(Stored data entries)
— START —
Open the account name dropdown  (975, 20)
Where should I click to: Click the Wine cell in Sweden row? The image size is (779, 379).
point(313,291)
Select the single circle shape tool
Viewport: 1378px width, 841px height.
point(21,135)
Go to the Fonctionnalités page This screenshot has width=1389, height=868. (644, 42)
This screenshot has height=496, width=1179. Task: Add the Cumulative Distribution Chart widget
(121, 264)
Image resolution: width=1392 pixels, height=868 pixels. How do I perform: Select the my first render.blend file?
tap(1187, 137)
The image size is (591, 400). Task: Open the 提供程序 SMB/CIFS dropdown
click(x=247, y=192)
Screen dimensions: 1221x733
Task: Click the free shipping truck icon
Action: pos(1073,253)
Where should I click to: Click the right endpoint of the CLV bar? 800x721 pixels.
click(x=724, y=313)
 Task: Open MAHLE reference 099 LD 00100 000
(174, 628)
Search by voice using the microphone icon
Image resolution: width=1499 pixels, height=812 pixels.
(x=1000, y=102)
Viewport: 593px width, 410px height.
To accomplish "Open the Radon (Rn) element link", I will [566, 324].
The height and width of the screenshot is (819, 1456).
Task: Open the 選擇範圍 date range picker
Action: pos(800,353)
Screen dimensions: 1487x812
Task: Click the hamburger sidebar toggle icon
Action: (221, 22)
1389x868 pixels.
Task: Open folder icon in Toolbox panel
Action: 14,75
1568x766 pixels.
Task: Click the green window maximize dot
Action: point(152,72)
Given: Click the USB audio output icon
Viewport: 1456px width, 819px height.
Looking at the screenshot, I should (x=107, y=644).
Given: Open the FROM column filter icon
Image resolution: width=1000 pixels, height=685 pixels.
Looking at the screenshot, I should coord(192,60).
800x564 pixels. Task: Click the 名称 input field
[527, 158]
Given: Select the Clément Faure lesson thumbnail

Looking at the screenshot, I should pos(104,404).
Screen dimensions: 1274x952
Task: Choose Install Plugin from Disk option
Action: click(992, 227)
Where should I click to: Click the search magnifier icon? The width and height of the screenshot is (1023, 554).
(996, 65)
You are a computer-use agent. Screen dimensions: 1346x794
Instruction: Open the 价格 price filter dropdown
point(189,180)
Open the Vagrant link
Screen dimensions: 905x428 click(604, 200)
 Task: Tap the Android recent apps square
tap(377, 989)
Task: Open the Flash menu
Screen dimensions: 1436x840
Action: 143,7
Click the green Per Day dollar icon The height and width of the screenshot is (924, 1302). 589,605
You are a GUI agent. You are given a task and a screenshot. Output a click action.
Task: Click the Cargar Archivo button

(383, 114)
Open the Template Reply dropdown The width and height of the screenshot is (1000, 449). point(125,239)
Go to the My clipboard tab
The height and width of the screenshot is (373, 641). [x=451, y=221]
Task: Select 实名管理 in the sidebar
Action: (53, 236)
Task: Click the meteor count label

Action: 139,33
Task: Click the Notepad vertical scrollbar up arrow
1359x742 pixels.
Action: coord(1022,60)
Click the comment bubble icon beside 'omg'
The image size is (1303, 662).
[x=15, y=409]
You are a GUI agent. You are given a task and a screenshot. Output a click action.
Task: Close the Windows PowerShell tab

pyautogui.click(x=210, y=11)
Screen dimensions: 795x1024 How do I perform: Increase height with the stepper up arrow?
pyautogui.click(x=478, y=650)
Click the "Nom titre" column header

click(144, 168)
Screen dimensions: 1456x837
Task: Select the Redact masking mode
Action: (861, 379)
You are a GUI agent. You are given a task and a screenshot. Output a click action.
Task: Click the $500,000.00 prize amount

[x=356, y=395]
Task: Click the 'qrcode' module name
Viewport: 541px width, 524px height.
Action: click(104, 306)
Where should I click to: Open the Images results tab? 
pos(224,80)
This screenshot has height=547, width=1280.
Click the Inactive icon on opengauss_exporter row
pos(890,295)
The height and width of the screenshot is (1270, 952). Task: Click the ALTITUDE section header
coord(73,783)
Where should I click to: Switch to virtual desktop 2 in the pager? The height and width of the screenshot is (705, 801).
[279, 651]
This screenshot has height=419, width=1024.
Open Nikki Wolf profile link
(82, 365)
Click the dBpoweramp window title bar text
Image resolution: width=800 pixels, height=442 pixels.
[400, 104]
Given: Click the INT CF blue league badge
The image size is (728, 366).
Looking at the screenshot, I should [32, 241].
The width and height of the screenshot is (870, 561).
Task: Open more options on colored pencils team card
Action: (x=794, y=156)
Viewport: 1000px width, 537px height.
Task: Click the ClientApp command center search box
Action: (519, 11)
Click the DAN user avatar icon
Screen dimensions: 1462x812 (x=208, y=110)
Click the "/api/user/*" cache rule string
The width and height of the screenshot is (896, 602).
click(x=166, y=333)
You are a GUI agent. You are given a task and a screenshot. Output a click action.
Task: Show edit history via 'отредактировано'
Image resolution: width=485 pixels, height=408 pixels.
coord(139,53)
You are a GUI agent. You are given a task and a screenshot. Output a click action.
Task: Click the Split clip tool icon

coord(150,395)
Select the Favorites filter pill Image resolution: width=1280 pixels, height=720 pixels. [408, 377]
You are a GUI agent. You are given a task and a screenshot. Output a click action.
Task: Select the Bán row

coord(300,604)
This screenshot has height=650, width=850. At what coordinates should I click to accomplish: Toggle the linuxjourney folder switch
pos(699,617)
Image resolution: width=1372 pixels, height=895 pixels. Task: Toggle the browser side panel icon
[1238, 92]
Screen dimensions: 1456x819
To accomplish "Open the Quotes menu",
— END —
Your task - Render every line of the entries above as a JSON array of strings, with one string per line and blank lines omitted.

Finished task -
[
  "Open the account name dropdown  (975, 20)",
  "Where should I click to: Click the Wine cell in Sweden row? The image size is (779, 379).",
  "point(313,291)",
  "Select the single circle shape tool",
  "Viewport: 1378px width, 841px height.",
  "point(21,135)",
  "Go to the Fonctionnalités page This screenshot has width=1389, height=868. (644, 42)",
  "This screenshot has height=496, width=1179. Task: Add the Cumulative Distribution Chart widget",
  "(121, 264)",
  "Image resolution: width=1392 pixels, height=868 pixels. How do I perform: Select the my first render.blend file?",
  "tap(1187, 137)",
  "The image size is (591, 400). Task: Open the 提供程序 SMB/CIFS dropdown",
  "click(x=247, y=192)",
  "Screen dimensions: 1221x733",
  "Task: Click the free shipping truck icon",
  "Action: pos(1073,253)",
  "Where should I click to: Click the right endpoint of the CLV bar? 800x721 pixels.",
  "click(x=724, y=313)",
  " Task: Open MAHLE reference 099 LD 00100 000",
  "(174, 628)",
  "Search by voice using the microphone icon",
  "Image resolution: width=1499 pixels, height=812 pixels.",
  "(x=1000, y=102)",
  "Viewport: 593px width, 410px height.",
  "To accomplish \"Open the Radon (Rn) element link\", I will [566, 324].",
  "The height and width of the screenshot is (819, 1456).",
  "Task: Open the 選擇範圍 date range picker",
  "Action: pos(800,353)",
  "Screen dimensions: 1487x812",
  "Task: Click the hamburger sidebar toggle icon",
  "Action: (221, 22)",
  "1389x868 pixels.",
  "Task: Open folder icon in Toolbox panel",
  "Action: 14,75",
  "1568x766 pixels.",
  "Task: Click the green window maximize dot",
  "Action: point(152,72)",
  "Given: Click the USB audio output icon",
  "Viewport: 1456px width, 819px height.",
  "Looking at the screenshot, I should (x=107, y=644).",
  "Given: Open the FROM column filter icon",
  "Image resolution: width=1000 pixels, height=685 pixels.",
  "Looking at the screenshot, I should coord(192,60).",
  "800x564 pixels. Task: Click the 名称 input field",
  "[527, 158]",
  "Given: Select the Clément Faure lesson thumbnail",
  "Looking at the screenshot, I should pos(104,404).",
  "Screen dimensions: 1274x952",
  "Task: Choose Install Plugin from Disk option",
  "Action: click(992, 227)",
  "Where should I click to: Click the search magnifier icon? The width and height of the screenshot is (1023, 554).",
  "(996, 65)",
  "You are a computer-use agent. Screen dimensions: 1346x794",
  "Instruction: Open the 价格 price filter dropdown",
  "point(189,180)",
  "Open the Vagrant link",
  "Screen dimensions: 905x428 click(604, 200)",
  " Task: Tap the Android recent apps square",
  "tap(377, 989)",
  "Task: Open the Flash menu",
  "Screen dimensions: 1436x840",
  "Action: 143,7",
  "Click the green Per Day dollar icon The height and width of the screenshot is (924, 1302). 589,605",
  "You are a GUI agent. You are given a task and a screenshot. Output a click action.",
  "Task: Click the Cargar Archivo button",
  "(383, 114)",
  "Open the Template Reply dropdown The width and height of the screenshot is (1000, 449). point(125,239)",
  "Go to the My clipboard tab",
  "The height and width of the screenshot is (373, 641). [x=451, y=221]",
  "Task: Select 实名管理 in the sidebar",
  "Action: (53, 236)",
  "Task: Click the meteor count label",
  "Action: 139,33",
  "Task: Click the Notepad vertical scrollbar up arrow",
  "1359x742 pixels.",
  "Action: coord(1022,60)",
  "Click the comment bubble icon beside 'omg'",
  "The image size is (1303, 662).",
  "[x=15, y=409]",
  "You are a GUI agent. You are given a task and a screenshot. Output a click action.",
  "Task: Close the Windows PowerShell tab",
  "pyautogui.click(x=210, y=11)",
  "Screen dimensions: 795x1024 How do I perform: Increase height with the stepper up arrow?",
  "pyautogui.click(x=478, y=650)",
  "Click the \"Nom titre\" column header",
  "click(144, 168)",
  "Screen dimensions: 1456x837",
  "Task: Select the Redact masking mode",
  "Action: (861, 379)",
  "You are a GUI agent. You are given a task and a screenshot. Output a click action.",
  "Task: Click the $500,000.00 prize amount",
  "[x=356, y=395]",
  "Task: Click the 'qrcode' module name",
  "Viewport: 541px width, 524px height.",
  "Action: click(104, 306)",
  "Where should I click to: Open the Images results tab? ",
  "pos(224,80)",
  "This screenshot has height=547, width=1280.",
  "Click the Inactive icon on opengauss_exporter row",
  "pos(890,295)",
  "The height and width of the screenshot is (1270, 952). Task: Click the ALTITUDE section header",
  "coord(73,783)",
  "Where should I click to: Switch to virtual desktop 2 in the pager? The height and width of the screenshot is (705, 801).",
  "[279, 651]",
  "This screenshot has height=419, width=1024.",
  "Open Nikki Wolf profile link",
  "(82, 365)",
  "Click the dBpoweramp window title bar text",
  "Image resolution: width=800 pixels, height=442 pixels.",
  "[400, 104]",
  "Given: Click the INT CF blue league badge",
  "The image size is (728, 366).",
  "Looking at the screenshot, I should [32, 241].",
  "The width and height of the screenshot is (870, 561).",
  "Task: Open more options on colored pencils team card",
  "Action: (x=794, y=156)",
  "Viewport: 1000px width, 537px height.",
  "Task: Click the ClientApp command center search box",
  "Action: (519, 11)",
  "Click the DAN user avatar icon",
  "Screen dimensions: 1462x812 (x=208, y=110)",
  "Click the \"/api/user/*\" cache rule string",
  "The width and height of the screenshot is (896, 602).",
  "click(x=166, y=333)",
  "You are a GUI agent. You are given a task and a screenshot. Output a click action.",
  "Task: Show edit history via 'отредактировано'",
  "Image resolution: width=485 pixels, height=408 pixels.",
  "coord(139,53)",
  "You are a GUI agent. You are given a task and a screenshot. Output a click action.",
  "Task: Click the Split clip tool icon",
  "coord(150,395)",
  "Select the Favorites filter pill Image resolution: width=1280 pixels, height=720 pixels. [408, 377]",
  "You are a GUI agent. You are given a task and a screenshot. Output a click action.",
  "Task: Select the Bán row",
  "coord(300,604)",
  "This screenshot has height=650, width=850. At what coordinates should I click to accomplish: Toggle the linuxjourney folder switch",
  "pos(699,617)",
  "Image resolution: width=1372 pixels, height=895 pixels. Task: Toggle the browser side panel icon",
  "[1238, 92]",
  "Screen dimensions: 1456x819",
  "To accomplish \"Open the Quotes menu\","
]